EXERCISE REQUIREMENTS: The reply should hold only the lines below from the one with "How do I perform: Cancel" to the end, each copied exactly.

DATA RECORDS:
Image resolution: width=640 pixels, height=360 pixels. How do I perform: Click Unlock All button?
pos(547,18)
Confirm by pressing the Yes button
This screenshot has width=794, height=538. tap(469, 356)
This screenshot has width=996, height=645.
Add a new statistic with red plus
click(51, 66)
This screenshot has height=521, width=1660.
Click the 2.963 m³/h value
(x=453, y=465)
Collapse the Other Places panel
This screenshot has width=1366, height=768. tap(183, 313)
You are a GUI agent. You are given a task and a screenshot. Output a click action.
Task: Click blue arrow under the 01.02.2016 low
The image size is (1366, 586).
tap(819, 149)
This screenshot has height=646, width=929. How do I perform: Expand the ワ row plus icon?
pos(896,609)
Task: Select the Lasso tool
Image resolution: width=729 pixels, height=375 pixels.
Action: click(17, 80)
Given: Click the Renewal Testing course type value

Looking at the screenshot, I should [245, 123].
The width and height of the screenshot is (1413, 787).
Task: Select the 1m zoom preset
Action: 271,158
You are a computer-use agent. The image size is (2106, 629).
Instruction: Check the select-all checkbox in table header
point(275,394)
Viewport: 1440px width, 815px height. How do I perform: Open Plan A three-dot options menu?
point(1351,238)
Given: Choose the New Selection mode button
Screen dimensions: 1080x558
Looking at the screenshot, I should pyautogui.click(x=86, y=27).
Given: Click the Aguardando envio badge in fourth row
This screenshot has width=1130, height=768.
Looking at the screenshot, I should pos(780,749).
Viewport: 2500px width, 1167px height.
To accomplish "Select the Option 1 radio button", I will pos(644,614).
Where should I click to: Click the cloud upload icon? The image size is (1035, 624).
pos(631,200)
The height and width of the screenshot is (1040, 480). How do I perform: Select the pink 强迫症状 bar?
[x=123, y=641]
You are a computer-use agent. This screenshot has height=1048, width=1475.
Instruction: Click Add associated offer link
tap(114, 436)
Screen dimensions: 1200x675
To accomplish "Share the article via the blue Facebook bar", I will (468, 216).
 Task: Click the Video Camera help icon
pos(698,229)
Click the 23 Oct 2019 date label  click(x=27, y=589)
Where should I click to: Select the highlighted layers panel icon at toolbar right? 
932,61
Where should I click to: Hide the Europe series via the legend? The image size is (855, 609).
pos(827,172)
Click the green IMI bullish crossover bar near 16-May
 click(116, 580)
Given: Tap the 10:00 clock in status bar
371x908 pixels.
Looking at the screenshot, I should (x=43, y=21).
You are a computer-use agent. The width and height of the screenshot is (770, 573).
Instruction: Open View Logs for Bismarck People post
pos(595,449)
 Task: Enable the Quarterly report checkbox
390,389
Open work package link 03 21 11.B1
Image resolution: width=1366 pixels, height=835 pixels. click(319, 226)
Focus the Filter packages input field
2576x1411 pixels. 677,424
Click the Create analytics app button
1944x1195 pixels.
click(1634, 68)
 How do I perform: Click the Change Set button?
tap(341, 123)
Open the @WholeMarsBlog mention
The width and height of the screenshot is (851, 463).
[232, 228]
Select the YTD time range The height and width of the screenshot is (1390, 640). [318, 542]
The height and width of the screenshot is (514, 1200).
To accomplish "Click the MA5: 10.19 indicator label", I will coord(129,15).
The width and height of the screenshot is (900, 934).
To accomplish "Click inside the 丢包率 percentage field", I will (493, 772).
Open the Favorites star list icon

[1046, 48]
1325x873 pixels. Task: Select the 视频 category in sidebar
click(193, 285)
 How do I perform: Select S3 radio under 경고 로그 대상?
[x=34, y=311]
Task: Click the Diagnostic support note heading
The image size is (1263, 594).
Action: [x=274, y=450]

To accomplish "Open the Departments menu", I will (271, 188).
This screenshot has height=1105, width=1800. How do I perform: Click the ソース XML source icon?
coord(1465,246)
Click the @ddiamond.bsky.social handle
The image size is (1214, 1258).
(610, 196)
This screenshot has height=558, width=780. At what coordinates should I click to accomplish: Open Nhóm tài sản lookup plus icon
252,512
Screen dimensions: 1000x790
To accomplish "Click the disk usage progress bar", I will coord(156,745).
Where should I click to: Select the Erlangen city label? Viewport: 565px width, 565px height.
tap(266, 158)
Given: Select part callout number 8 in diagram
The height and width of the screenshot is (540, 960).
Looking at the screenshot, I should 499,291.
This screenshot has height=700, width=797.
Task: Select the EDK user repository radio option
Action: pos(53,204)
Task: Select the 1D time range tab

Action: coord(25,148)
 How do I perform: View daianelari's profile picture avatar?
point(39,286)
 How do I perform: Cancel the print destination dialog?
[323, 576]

ANSWER BOX:
 How do I perform: Cancel the print destination dialog?
[323, 576]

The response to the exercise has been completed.